-- Opening Marker --

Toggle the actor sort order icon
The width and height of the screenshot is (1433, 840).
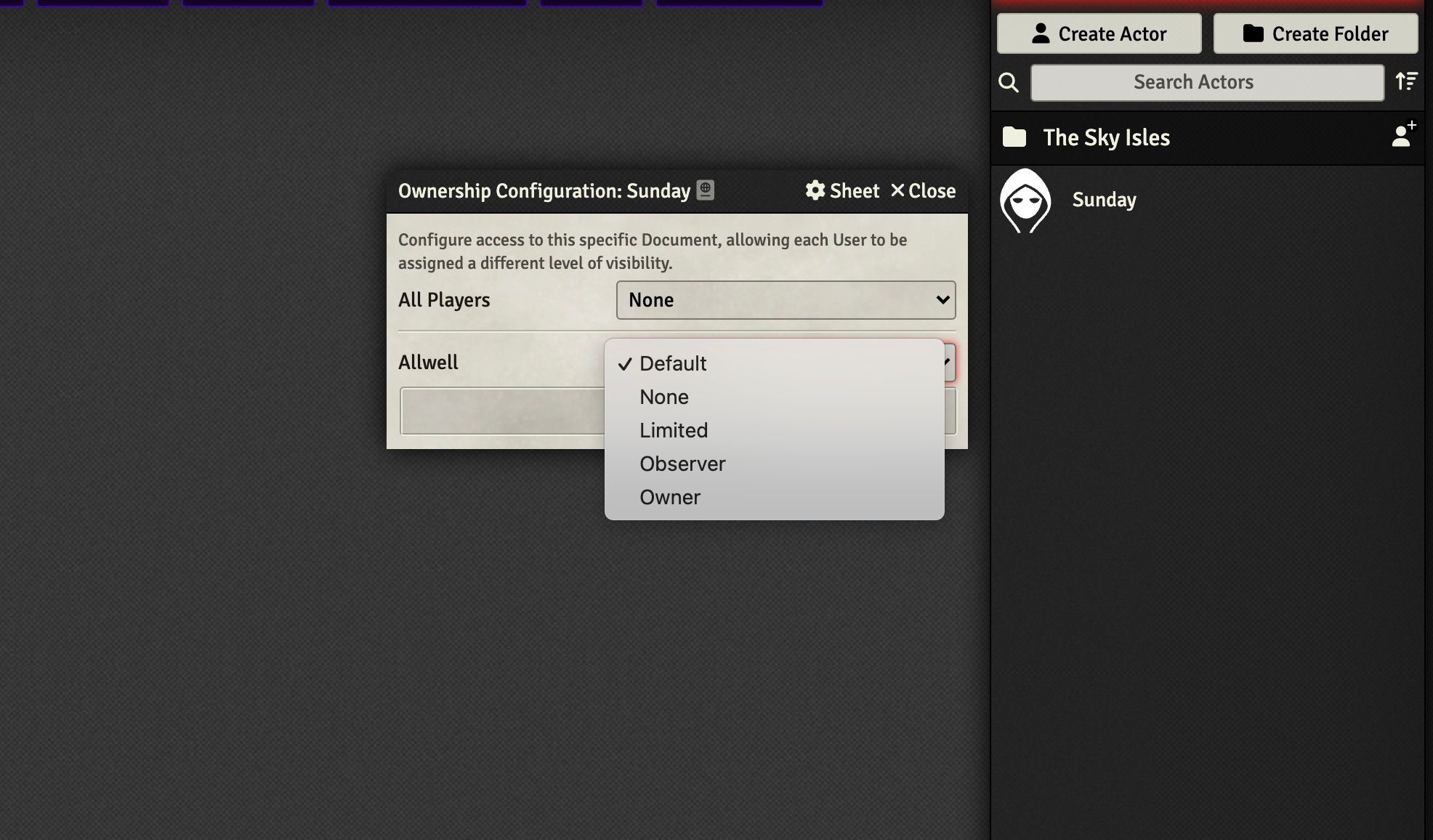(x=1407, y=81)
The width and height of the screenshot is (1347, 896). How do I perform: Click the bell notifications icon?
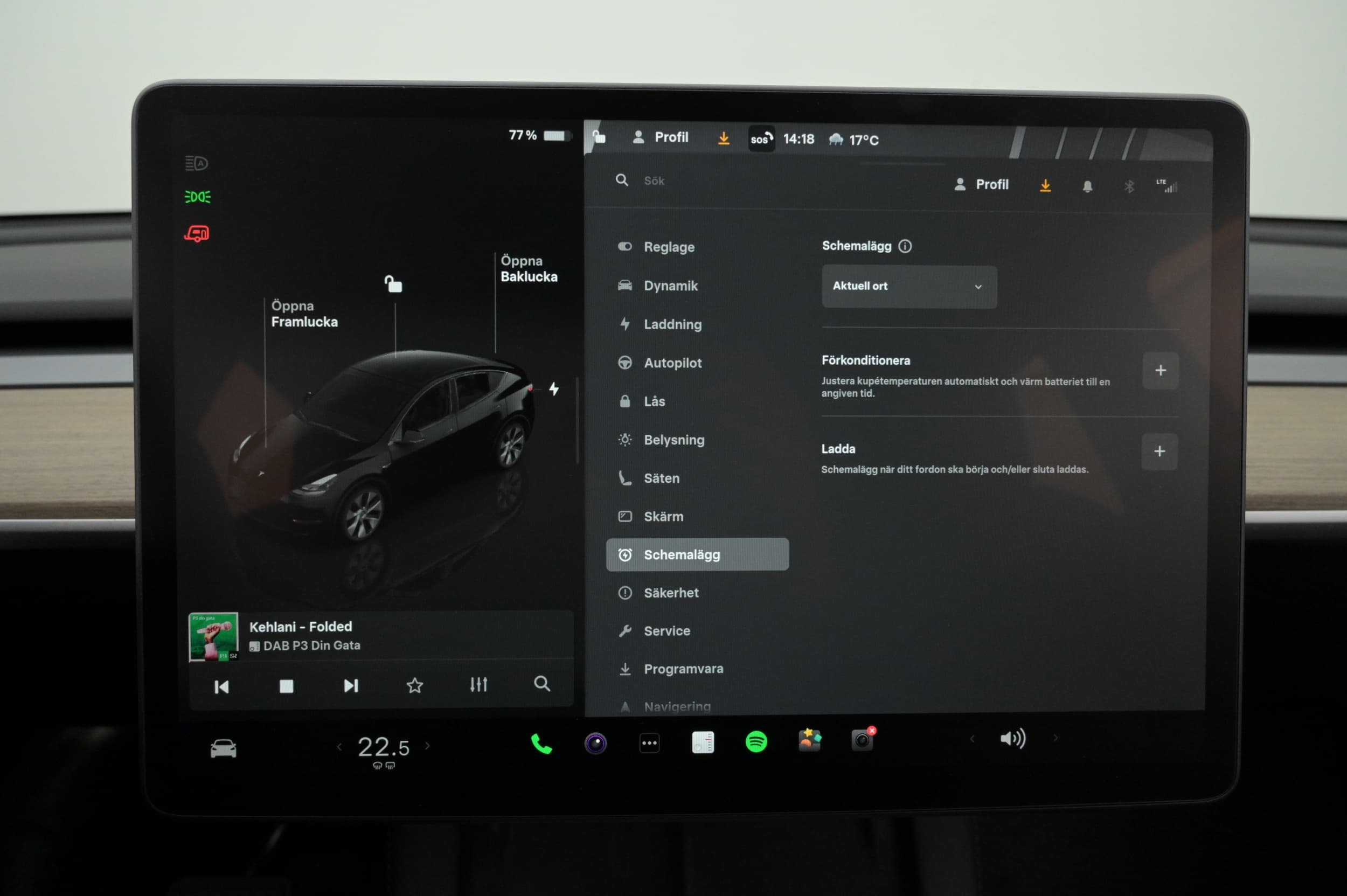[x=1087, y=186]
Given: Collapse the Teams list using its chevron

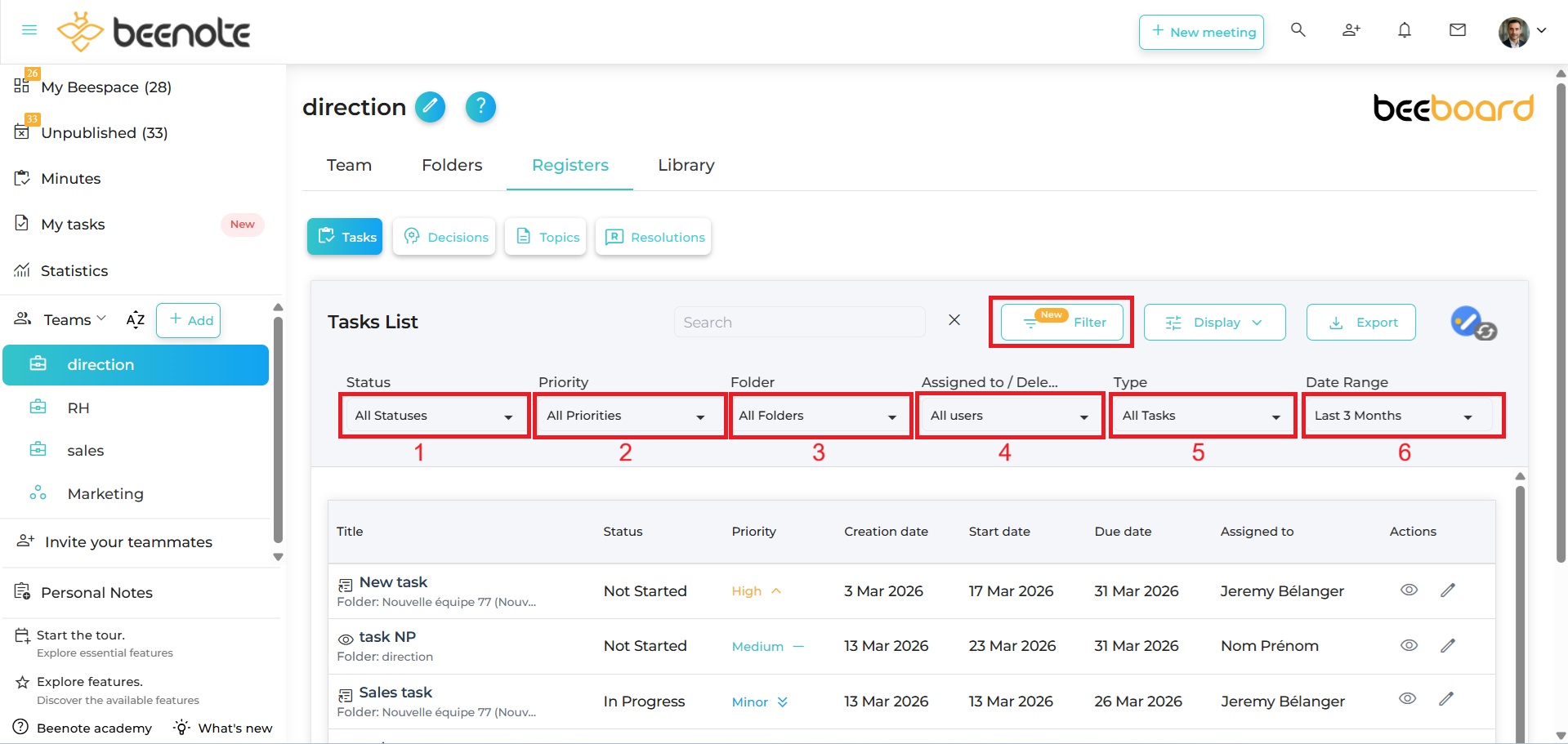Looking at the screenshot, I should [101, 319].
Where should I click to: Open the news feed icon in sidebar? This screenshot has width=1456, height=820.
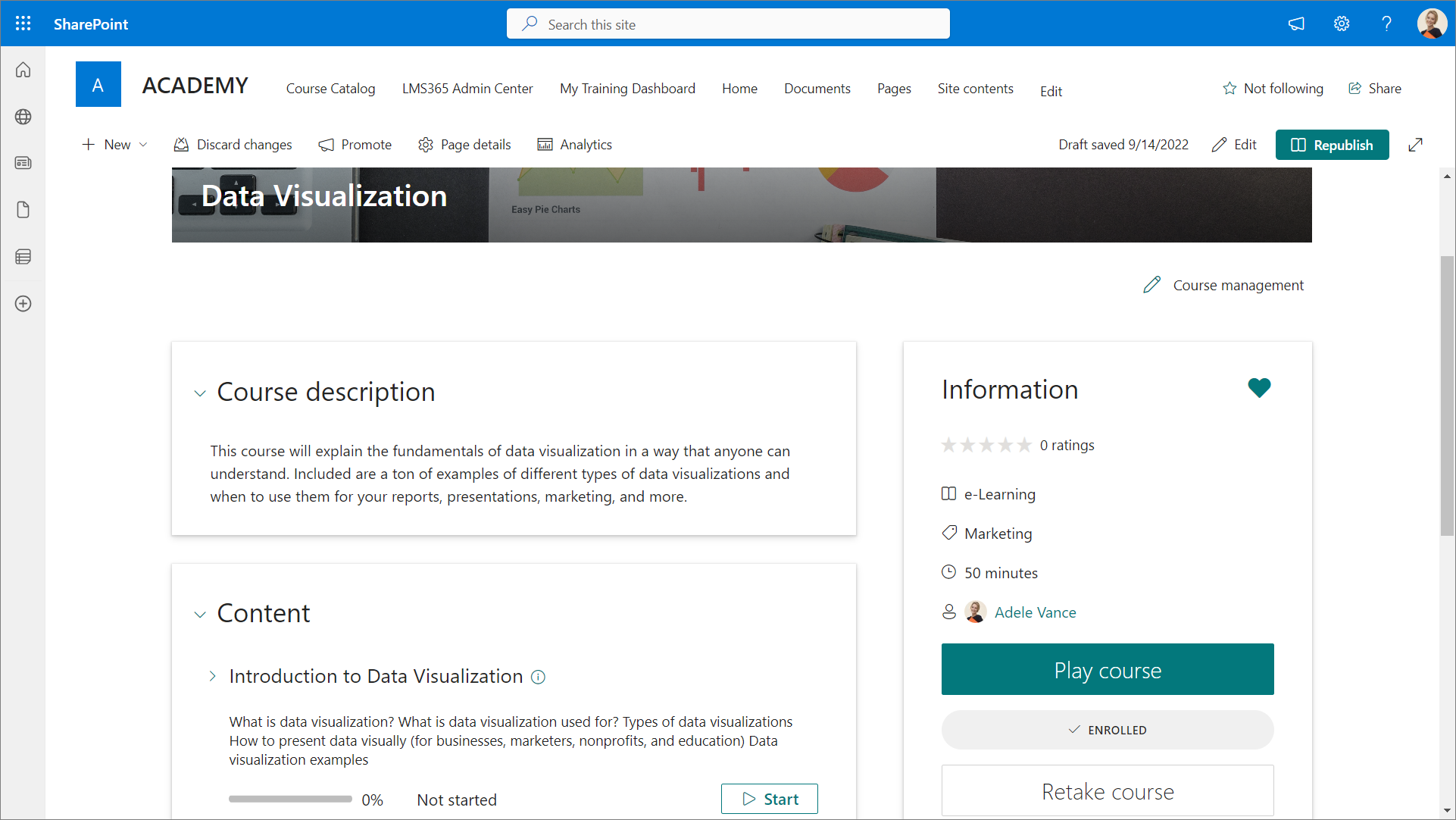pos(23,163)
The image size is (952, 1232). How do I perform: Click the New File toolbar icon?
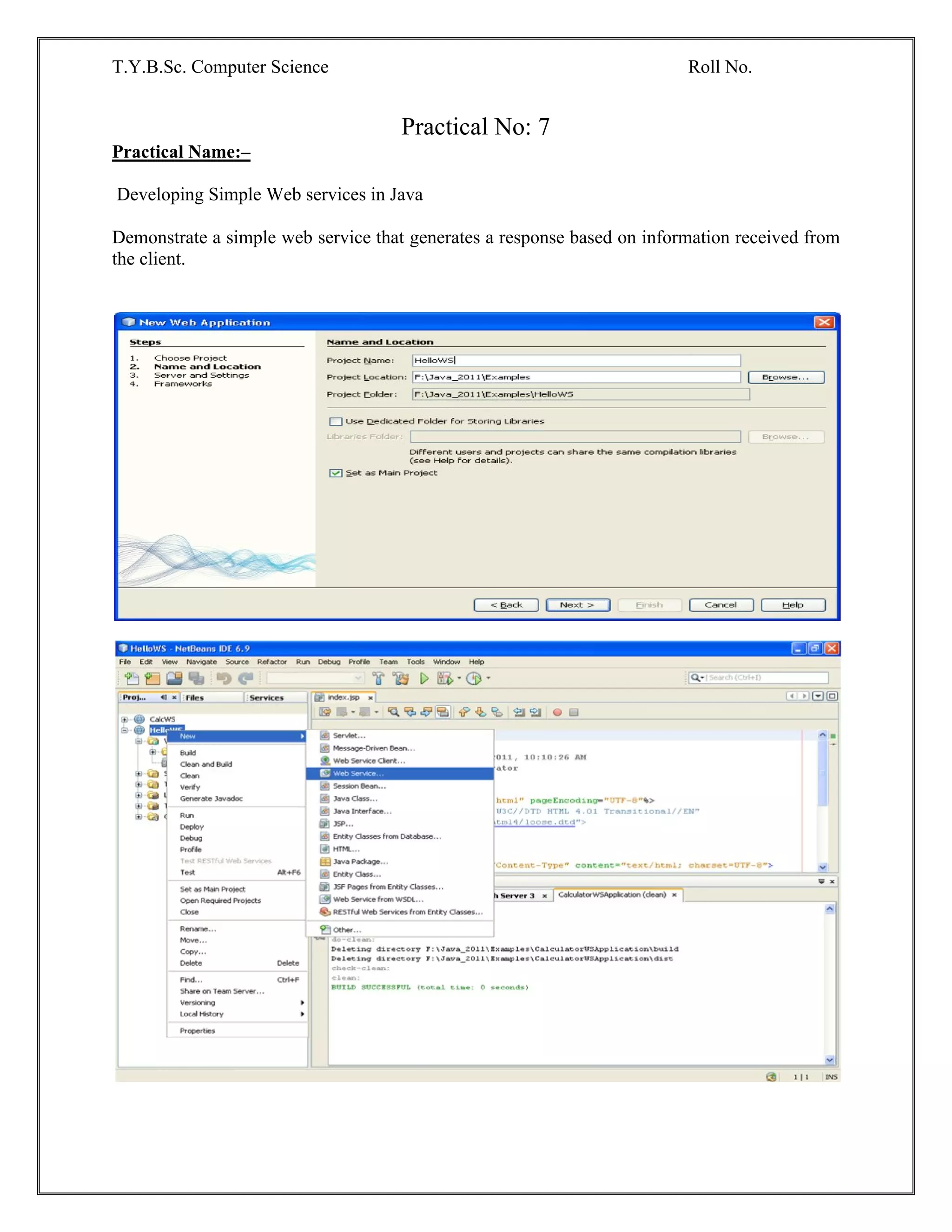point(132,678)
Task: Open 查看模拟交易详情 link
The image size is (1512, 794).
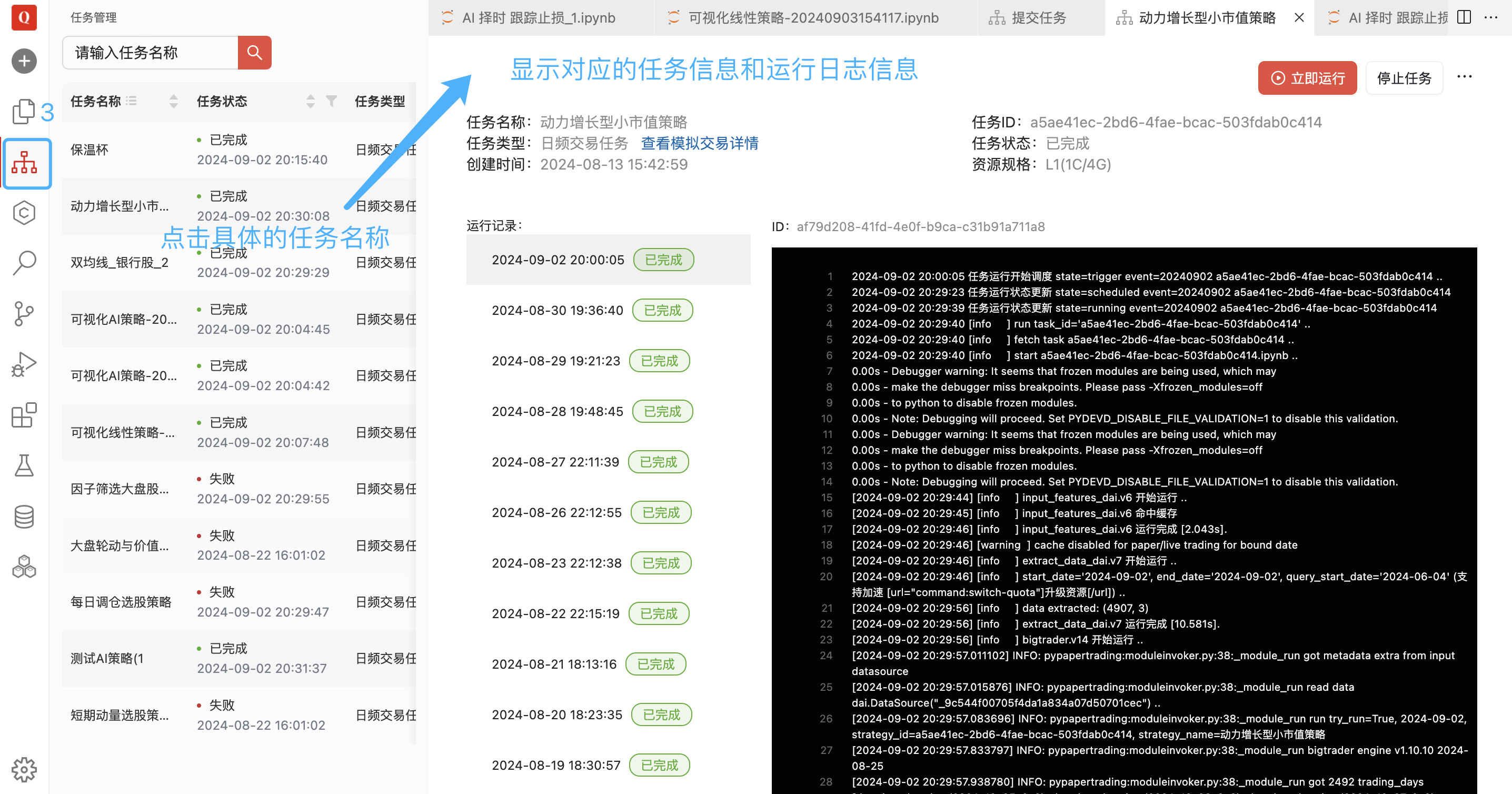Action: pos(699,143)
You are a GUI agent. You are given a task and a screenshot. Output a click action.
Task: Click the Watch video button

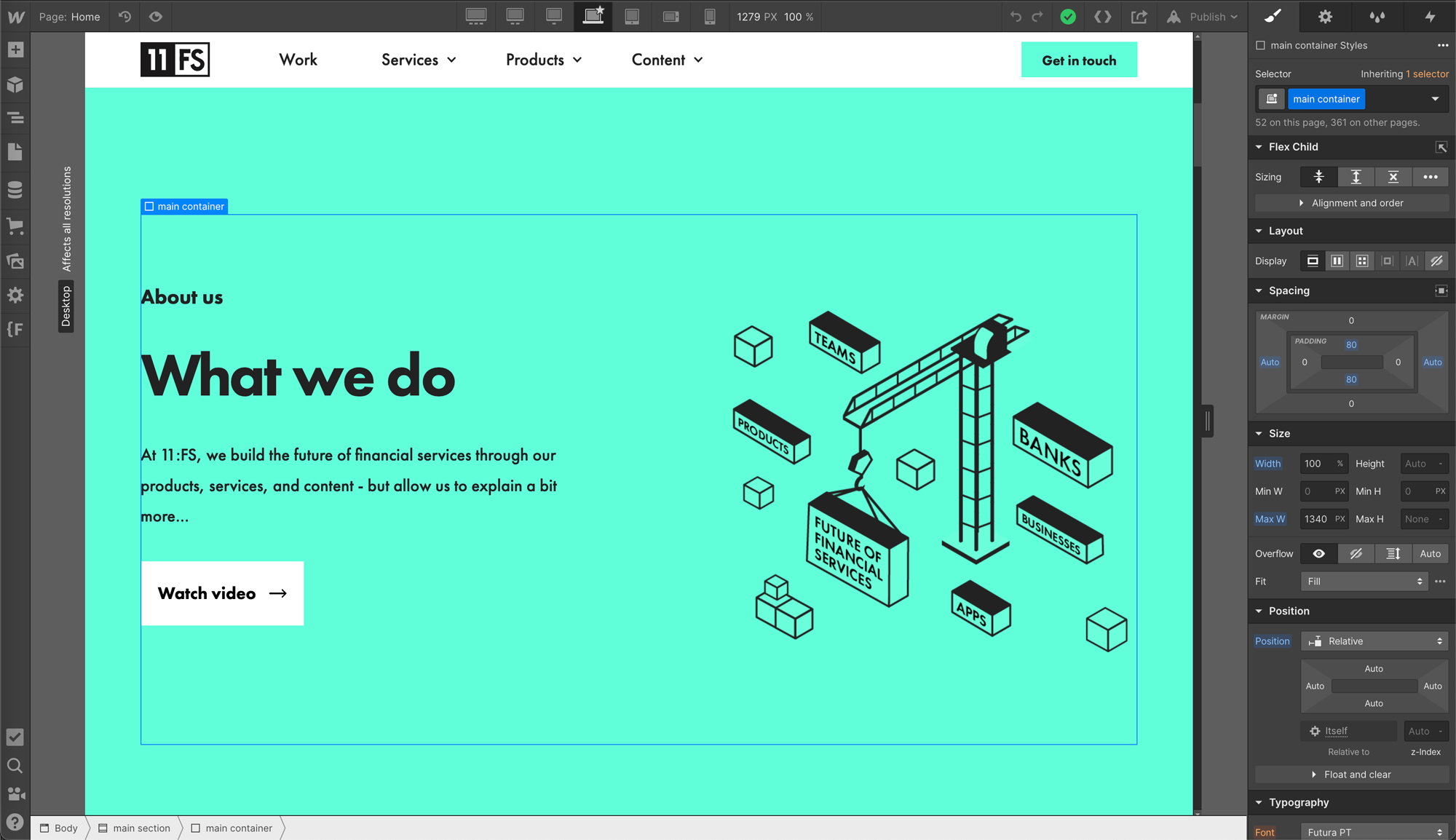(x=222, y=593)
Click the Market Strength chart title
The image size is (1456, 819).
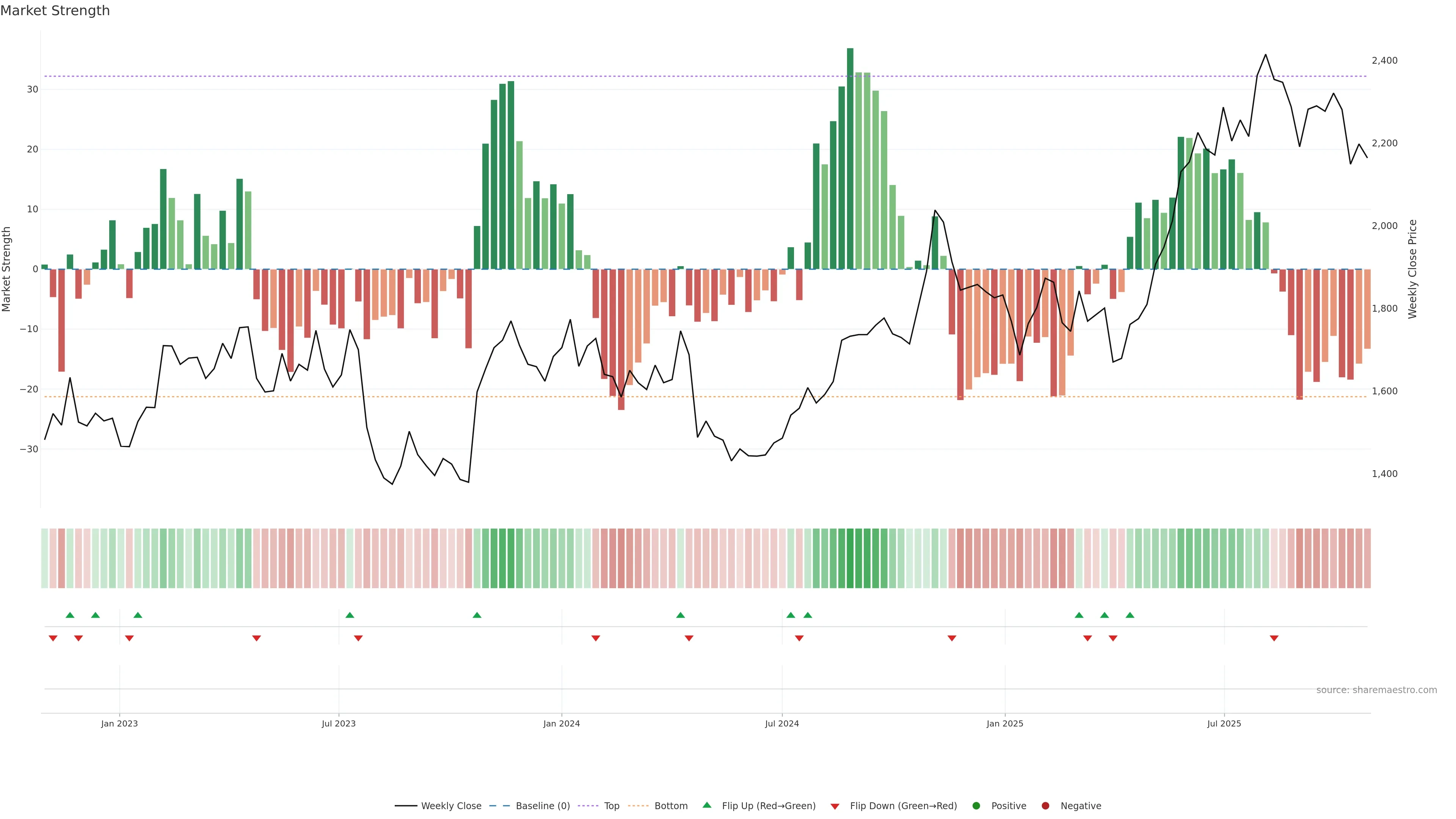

-- Closing Marker --

*Work order:*
Return the listing unchanged except for the pictures, which should be dropped.

*Result of this exercise:*
Toggle the actor sort order icon
The width and height of the screenshot is (1433, 840).
(x=1407, y=81)
The width and height of the screenshot is (1347, 896). How do I perform: Click the bell notifications icon?
[x=1087, y=186]
Given: Collapse the Teams list using its chevron

Looking at the screenshot, I should [101, 319].
Where should I click to: Open the news feed icon in sidebar? This screenshot has width=1456, height=820.
pos(23,163)
The image size is (952, 1232). How do I perform: Click the New File toolbar icon?
point(132,678)
Task: Open 查看模拟交易详情 link
The image size is (1512, 794).
Action: pos(699,143)
You are a GUI agent. You are given a task and a screenshot. Output a click action.
Task: Click the Watch video button

(x=222, y=593)
Click the Market Strength chart title
The image size is (1456, 819).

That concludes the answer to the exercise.